[MATERIALS PROVIDED Boundary: Start]

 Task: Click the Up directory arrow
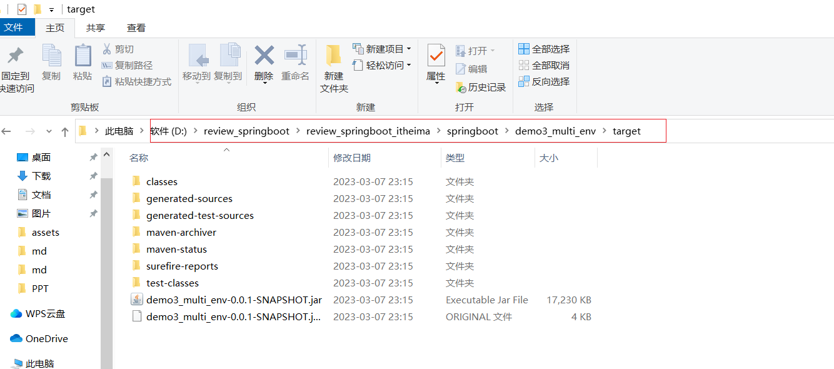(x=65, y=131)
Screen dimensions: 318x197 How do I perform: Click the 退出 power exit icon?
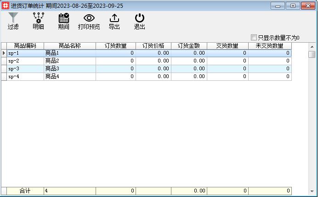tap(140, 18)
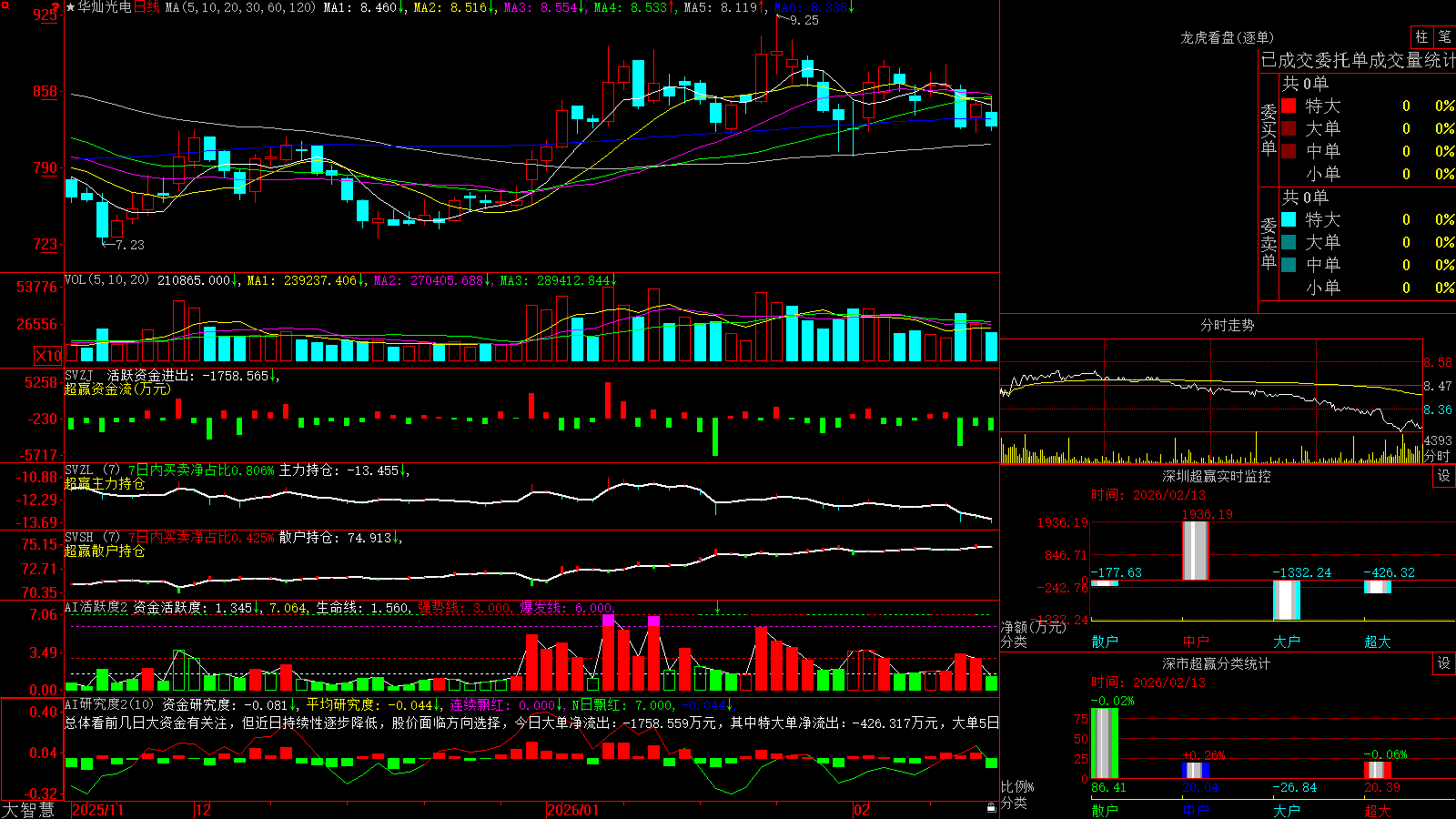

[MATERIALS PROVIDED Boundary: End]
[MATERIALS PROVIDED Boundary: Start]

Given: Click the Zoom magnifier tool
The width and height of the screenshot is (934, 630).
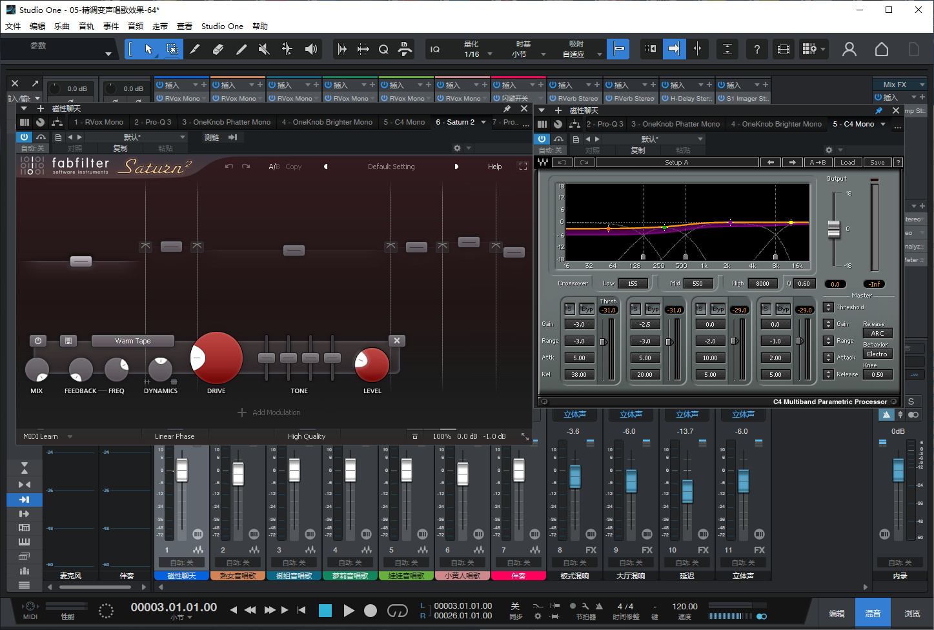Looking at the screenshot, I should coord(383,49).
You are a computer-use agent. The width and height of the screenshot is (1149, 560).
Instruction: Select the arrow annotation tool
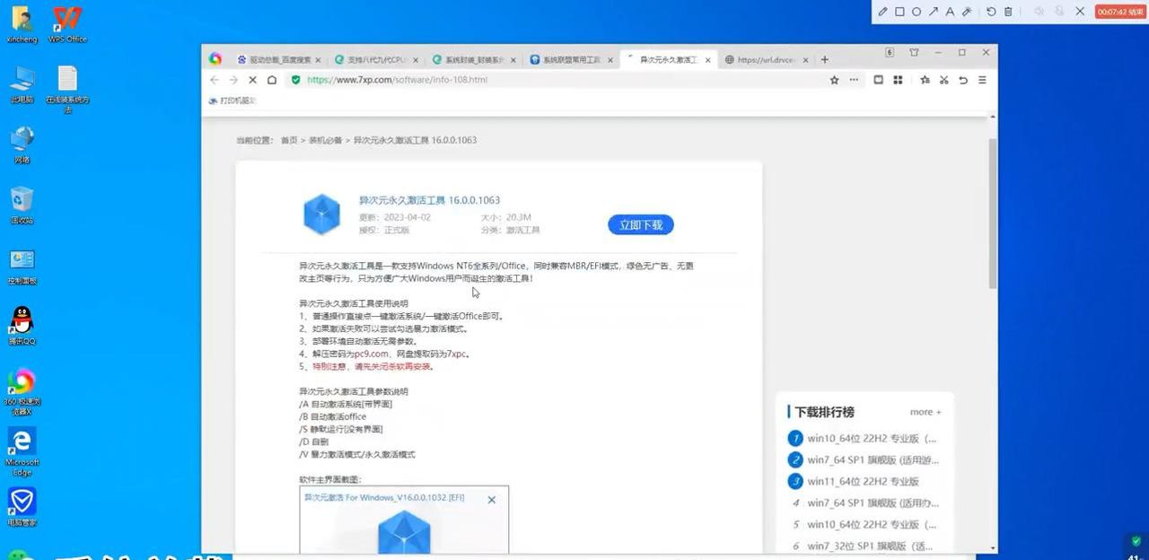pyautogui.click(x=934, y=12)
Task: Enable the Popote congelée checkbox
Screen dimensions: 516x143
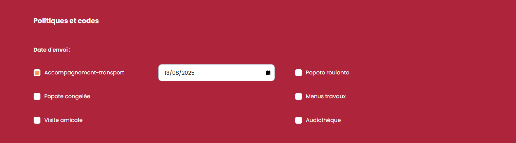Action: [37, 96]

[MATERIALS PROVIDED Boundary: End]
[MATERIALS PROVIDED Boundary: Start]

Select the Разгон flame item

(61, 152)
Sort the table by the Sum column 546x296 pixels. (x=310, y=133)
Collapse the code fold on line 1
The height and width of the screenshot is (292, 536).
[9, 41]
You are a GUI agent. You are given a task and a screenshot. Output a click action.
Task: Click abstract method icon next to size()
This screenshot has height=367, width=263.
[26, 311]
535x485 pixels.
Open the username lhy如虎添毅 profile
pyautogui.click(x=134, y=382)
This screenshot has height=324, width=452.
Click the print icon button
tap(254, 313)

[MATERIALS PROVIDED Boundary: End]

_TASK PROMPT:_ Show all lines from the listing above in which "agent" appears.

_WRITTEN RESPONSE:_
You are a computer-use agent. The width and height of the screenshot is (1149, 560).
You are a GUI agent. You are given a task and a screenshot. Output a click action.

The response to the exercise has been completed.